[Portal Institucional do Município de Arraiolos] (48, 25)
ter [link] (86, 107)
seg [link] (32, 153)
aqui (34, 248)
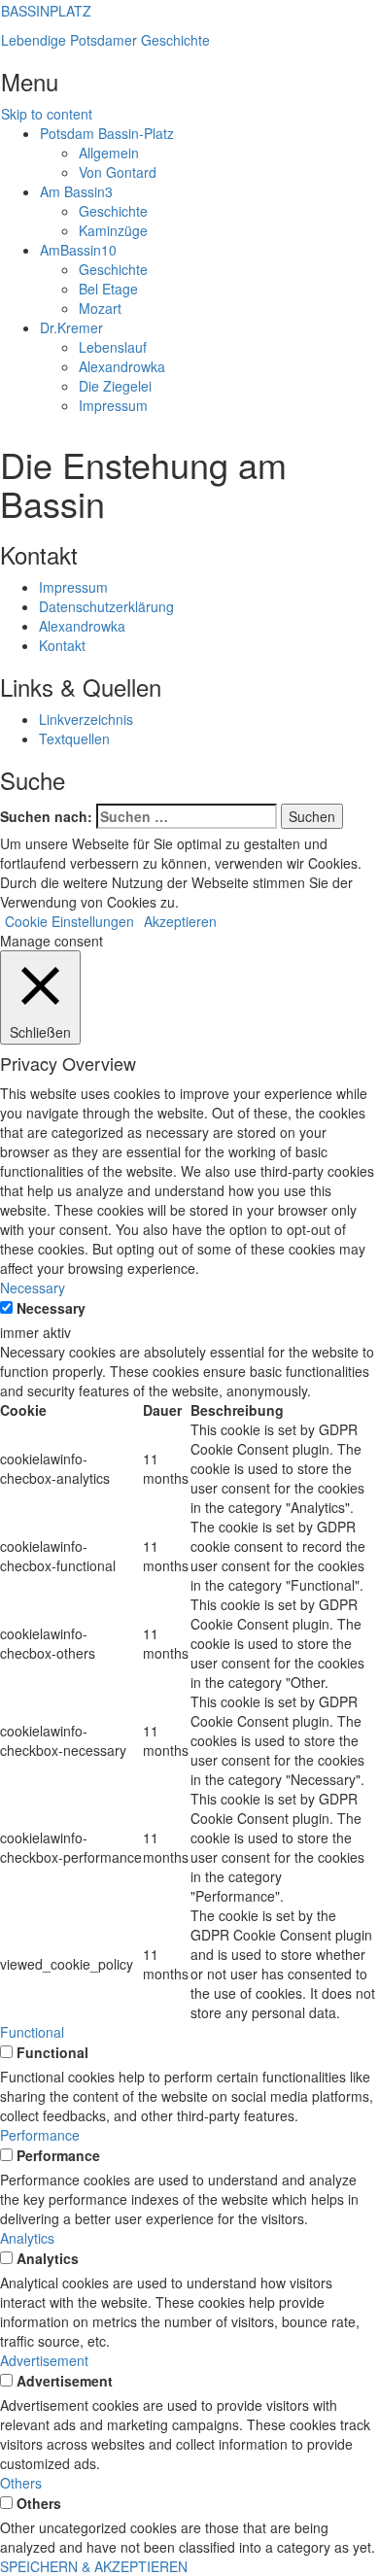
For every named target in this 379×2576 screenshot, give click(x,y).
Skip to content (46, 113)
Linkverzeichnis (86, 719)
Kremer (71, 327)
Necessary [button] (32, 1287)
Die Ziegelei (115, 385)
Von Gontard (117, 172)
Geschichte (113, 211)
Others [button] (21, 2482)
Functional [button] (32, 2032)
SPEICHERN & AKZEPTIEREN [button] (94, 2566)
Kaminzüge (113, 230)
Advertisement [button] (44, 2360)
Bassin (76, 191)
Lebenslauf (113, 347)
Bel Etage (108, 288)
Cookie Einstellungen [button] (69, 921)
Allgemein (109, 152)
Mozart (100, 308)
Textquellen (74, 738)
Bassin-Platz (107, 133)
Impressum (113, 405)
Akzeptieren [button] (180, 921)
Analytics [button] (27, 2238)
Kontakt (62, 645)
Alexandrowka (122, 366)
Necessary (51, 1308)
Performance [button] (40, 2135)
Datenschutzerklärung (106, 606)
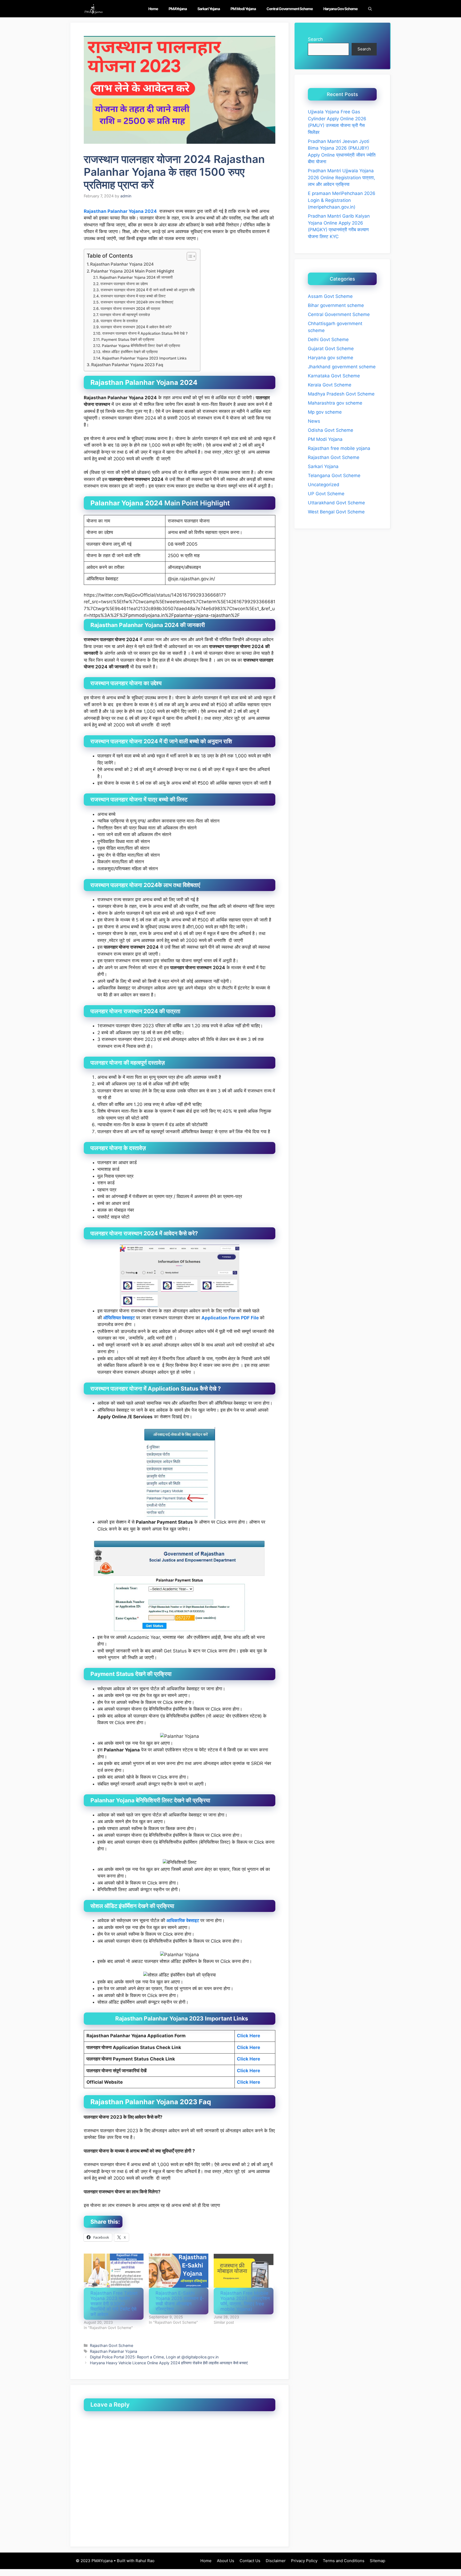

--- --- ---

» **Instructions for the task**:
From the line that has "Die Ziegelei (115, 385)" through the line that has "Bassin (76, 191)", copy every line exactly as it appears above, and leave out all others.

» **Response box**:
Die Ziegelei (115, 385)
Von Gontard (117, 172)
Geschichte (113, 211)
Others [button] (21, 2482)
Functional [button] (32, 2032)
SPEICHERN & AKZEPTIEREN [button] (94, 2566)
Kaminzüge (113, 230)
Advertisement [button] (44, 2360)
Bassin (76, 191)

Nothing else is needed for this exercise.